終わってしまった漫画をおもうことについて

週刊ヤングジャンプで連載していた『東京喰種:re』の単行本完結巻が出た。今回の記事に、それがどんな漫画かという点はあまり関係がない。終わってしまった漫画についてではなく、終わってしまった漫画をおもうことについて。

僕には好きになった漫画に対して「最近面白くなかったけどまた盛り返してきた」といった、変化している【面白さの波】を感じることがまずない。一度「好き」と頭が決めたら、極端な話「面白くない」と感じることがない。
それは好きになった作品と、その作品を好きになった自らの感覚を信頼していると言えばきれいだが、好きになった漫画へわく愛着がただただ半端なくて、あとは単純に漫画音痴なんだと思う。

巻数が少ない頃は(面白いよねえ!⇔だよね!)といった、想いを共有できる人が結構いたが、巻数が増えるにつれ、共有できる人が減っていく。

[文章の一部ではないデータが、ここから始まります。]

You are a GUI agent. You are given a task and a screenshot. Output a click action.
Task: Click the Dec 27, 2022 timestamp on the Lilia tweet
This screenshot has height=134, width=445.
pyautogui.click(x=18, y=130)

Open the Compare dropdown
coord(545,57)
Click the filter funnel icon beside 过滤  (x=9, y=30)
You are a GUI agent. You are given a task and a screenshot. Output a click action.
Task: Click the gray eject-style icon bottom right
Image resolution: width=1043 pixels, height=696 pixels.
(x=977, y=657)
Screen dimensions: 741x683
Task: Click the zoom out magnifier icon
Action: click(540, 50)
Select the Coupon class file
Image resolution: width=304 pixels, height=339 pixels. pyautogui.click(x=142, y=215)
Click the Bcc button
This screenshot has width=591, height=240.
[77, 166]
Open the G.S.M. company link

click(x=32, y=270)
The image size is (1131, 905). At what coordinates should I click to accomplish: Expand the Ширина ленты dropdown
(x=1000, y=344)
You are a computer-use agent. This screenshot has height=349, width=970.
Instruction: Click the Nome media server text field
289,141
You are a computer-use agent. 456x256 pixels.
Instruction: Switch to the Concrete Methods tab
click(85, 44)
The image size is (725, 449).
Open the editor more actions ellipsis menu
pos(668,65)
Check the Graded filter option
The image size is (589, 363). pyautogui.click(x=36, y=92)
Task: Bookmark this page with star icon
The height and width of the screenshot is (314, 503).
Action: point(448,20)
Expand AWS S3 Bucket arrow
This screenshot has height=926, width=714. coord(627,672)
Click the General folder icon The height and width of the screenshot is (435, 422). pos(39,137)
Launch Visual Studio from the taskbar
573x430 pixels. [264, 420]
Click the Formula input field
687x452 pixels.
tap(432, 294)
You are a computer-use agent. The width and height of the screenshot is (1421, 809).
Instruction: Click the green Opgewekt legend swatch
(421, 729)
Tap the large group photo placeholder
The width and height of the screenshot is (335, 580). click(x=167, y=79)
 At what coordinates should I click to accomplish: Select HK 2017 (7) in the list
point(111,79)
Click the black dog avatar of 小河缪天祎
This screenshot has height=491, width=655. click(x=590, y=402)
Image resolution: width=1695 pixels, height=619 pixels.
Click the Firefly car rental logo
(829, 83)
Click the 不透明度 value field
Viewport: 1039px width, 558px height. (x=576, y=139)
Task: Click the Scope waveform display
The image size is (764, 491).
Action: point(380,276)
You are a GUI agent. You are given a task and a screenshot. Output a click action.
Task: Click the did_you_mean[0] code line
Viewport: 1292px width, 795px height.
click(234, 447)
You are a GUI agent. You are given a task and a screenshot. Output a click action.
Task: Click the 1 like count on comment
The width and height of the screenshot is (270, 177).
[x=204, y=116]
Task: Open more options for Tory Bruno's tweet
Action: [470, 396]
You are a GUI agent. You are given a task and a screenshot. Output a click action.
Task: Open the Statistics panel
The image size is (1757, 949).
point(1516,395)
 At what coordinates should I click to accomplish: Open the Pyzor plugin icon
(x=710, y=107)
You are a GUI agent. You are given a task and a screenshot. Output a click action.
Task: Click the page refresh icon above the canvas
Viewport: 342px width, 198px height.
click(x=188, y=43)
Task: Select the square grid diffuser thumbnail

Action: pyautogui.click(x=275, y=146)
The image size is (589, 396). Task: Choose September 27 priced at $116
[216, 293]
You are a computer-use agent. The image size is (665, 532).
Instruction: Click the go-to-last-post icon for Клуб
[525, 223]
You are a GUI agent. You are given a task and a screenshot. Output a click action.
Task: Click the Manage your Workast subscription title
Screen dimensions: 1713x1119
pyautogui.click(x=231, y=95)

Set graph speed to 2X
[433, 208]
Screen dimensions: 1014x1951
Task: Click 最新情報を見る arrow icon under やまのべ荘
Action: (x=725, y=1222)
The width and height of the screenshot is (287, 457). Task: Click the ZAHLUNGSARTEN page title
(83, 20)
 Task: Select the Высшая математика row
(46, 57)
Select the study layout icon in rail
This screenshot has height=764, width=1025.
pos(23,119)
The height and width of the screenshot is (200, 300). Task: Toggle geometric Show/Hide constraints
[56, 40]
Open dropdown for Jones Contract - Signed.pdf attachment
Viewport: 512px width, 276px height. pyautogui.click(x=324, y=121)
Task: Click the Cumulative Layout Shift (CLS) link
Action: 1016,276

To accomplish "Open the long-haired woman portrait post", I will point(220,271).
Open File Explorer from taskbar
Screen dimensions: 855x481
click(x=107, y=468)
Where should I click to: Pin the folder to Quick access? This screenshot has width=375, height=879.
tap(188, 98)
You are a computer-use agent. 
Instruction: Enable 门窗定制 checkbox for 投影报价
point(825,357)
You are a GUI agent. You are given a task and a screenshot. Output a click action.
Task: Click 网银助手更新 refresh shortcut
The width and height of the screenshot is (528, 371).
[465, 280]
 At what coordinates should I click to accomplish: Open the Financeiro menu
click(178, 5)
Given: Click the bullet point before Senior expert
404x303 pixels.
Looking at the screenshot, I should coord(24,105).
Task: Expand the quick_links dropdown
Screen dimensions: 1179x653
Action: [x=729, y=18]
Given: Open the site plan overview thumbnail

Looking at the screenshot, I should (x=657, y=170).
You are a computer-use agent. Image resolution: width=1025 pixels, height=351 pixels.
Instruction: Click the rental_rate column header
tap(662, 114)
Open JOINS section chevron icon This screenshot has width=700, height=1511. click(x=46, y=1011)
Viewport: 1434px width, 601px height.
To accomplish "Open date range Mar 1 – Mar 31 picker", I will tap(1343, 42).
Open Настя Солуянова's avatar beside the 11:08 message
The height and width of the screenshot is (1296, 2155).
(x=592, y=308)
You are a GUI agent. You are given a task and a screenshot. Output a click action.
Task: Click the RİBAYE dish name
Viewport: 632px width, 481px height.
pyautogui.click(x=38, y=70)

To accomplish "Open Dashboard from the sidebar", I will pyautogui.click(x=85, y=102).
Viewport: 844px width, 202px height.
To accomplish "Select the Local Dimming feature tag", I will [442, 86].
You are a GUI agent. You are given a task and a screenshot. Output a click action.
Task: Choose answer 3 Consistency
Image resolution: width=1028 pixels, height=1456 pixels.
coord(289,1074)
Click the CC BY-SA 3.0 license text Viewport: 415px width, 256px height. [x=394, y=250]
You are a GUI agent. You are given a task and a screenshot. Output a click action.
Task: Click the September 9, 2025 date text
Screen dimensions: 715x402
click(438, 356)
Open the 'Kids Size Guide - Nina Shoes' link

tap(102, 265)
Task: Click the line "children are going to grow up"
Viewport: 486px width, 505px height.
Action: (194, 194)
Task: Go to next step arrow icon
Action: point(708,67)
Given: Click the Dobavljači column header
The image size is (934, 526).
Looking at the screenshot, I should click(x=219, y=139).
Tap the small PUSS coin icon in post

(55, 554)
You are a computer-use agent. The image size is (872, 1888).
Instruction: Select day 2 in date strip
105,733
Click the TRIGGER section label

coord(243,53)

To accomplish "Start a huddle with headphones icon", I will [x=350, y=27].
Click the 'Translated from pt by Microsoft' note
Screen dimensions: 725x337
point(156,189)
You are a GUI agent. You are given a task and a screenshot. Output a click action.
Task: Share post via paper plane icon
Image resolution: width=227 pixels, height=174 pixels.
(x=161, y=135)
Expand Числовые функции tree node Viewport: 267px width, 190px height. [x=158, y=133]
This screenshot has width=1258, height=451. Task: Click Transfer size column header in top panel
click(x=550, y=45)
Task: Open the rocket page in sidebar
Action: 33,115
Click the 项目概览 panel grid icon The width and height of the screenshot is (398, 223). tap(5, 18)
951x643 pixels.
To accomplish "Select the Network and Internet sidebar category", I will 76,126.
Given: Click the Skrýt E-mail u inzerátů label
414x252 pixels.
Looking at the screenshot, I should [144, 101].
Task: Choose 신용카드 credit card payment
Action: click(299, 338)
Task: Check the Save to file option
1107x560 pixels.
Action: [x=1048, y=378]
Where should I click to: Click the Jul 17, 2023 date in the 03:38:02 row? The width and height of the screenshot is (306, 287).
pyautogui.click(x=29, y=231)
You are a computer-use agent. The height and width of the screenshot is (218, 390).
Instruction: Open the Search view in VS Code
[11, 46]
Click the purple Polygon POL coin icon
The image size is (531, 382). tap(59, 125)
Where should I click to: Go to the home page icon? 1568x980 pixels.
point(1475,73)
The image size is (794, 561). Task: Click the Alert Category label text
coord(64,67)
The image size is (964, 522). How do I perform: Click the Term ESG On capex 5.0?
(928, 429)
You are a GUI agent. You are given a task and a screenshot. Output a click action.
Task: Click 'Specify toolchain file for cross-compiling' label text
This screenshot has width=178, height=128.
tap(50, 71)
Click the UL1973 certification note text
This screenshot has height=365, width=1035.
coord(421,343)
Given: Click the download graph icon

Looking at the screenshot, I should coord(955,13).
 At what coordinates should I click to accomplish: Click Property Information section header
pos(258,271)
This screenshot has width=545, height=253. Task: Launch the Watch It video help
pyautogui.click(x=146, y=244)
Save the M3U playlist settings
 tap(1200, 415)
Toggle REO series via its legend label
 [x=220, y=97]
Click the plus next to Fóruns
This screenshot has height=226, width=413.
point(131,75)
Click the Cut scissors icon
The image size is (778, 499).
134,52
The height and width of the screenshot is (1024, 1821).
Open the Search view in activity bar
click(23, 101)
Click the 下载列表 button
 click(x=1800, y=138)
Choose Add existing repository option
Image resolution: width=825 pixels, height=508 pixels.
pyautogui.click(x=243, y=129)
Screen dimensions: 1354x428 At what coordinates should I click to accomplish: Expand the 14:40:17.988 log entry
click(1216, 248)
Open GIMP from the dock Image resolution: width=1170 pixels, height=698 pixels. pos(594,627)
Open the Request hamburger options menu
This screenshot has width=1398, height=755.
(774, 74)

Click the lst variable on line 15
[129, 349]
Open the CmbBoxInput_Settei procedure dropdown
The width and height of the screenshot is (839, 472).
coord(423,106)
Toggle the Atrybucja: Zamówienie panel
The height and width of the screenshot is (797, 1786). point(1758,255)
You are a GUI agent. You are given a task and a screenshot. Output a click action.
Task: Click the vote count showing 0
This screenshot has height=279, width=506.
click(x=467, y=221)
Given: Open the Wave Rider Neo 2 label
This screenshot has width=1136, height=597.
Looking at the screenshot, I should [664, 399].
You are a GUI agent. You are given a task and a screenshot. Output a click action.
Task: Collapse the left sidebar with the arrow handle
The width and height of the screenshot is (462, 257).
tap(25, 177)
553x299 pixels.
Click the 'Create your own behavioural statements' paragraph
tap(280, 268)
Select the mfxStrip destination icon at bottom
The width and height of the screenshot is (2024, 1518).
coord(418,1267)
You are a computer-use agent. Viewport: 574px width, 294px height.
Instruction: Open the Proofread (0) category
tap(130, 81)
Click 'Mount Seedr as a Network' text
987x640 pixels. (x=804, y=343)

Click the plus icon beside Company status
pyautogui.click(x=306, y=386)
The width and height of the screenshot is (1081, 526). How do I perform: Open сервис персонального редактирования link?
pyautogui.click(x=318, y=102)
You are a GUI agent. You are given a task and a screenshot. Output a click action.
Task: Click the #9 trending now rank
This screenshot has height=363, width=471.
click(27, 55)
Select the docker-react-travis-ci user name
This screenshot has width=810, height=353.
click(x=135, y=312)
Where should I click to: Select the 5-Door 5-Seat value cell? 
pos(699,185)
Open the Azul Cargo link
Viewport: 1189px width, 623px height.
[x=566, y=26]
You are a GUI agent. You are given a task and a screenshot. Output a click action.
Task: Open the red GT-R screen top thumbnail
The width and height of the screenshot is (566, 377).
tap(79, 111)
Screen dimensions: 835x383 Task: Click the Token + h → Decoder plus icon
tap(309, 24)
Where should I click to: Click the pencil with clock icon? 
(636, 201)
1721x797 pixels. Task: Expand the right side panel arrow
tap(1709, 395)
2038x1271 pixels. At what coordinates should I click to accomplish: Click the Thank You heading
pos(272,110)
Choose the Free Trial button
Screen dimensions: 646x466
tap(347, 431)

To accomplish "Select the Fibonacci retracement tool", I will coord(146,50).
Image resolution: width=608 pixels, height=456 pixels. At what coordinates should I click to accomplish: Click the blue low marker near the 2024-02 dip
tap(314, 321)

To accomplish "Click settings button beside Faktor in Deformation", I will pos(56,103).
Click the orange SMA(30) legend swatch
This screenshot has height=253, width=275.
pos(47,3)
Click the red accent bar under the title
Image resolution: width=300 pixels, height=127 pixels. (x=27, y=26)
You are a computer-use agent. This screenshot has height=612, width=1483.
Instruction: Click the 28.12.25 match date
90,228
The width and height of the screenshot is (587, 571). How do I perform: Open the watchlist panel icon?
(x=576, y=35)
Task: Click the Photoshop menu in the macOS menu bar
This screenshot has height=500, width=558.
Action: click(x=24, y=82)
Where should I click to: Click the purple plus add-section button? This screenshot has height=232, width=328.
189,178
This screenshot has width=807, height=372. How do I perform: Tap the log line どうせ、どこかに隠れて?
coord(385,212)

漫画の終盤にはもう周りに自分と同じ温度で同じ漫画を読んでいる人がいなくなる。
連載が長引けば、その時間の分だけ新たな才能が生まれ、素晴らしい漫画が話題と共に読者をさらっていき、アンテナが高く立っている人ほど、話題作への飛び付きがはやく、イマイチな展開をだらだら続ける漫画への見切りも早い。
読者も色々と人生が忙しい、読める漫画の数には限界がある。
時間と共に下がる温度は不可抗力的な部分があると思う。
ちなみに今回完結を迎えた漫画が盛り下がって終わったとか、人気が細ったとか、そういうことでは決してない。あくまで、僕の周りという極めて狭い世界の話である。

終わってしまった漫画をおもう。
クライマックスに向かって高まる筆圧を感じるたびに胸が熱くなり、続きを読みたいのだけど、段々残りが減っていくページをめくるのがはばかれた。ページをとつとつと噛みしめるように読んだ。
今回完結を迎えた漫画も、まさにそういう漫画だった。

少し話は逸れるが、僕は好きな漫画のアニメも実写映画も、見ない。
好きな声優さん、俳優さんがいないわけではないが、僕の好きな漫画の登場人物の声は僕の頭の中でのみ完成形で存在した。登場人物を友人のように感じ、物語がリアルな人生の一部に同化する。好きな漫画は、不可侵。
こういう人きっと僕以外にも沢山いるはず、と勝手に信じている。

終わってしまった漫画をおもう。
好きな漫画が連載されている間は、言っては青春なのだ。好きな漫画が完結すると、ひとつの青春が終わる。
好きな漫画と出会うたびにどはまりして、また次の青春が始まる。だから僕の青春は何度も来て、何度も終わる。
幾つ歳を取っても、また何かしらその時好きな漫画で何十回目かの青春の中にいる。
好きな漫画が終わるたび、漫画のことをまた好きになる。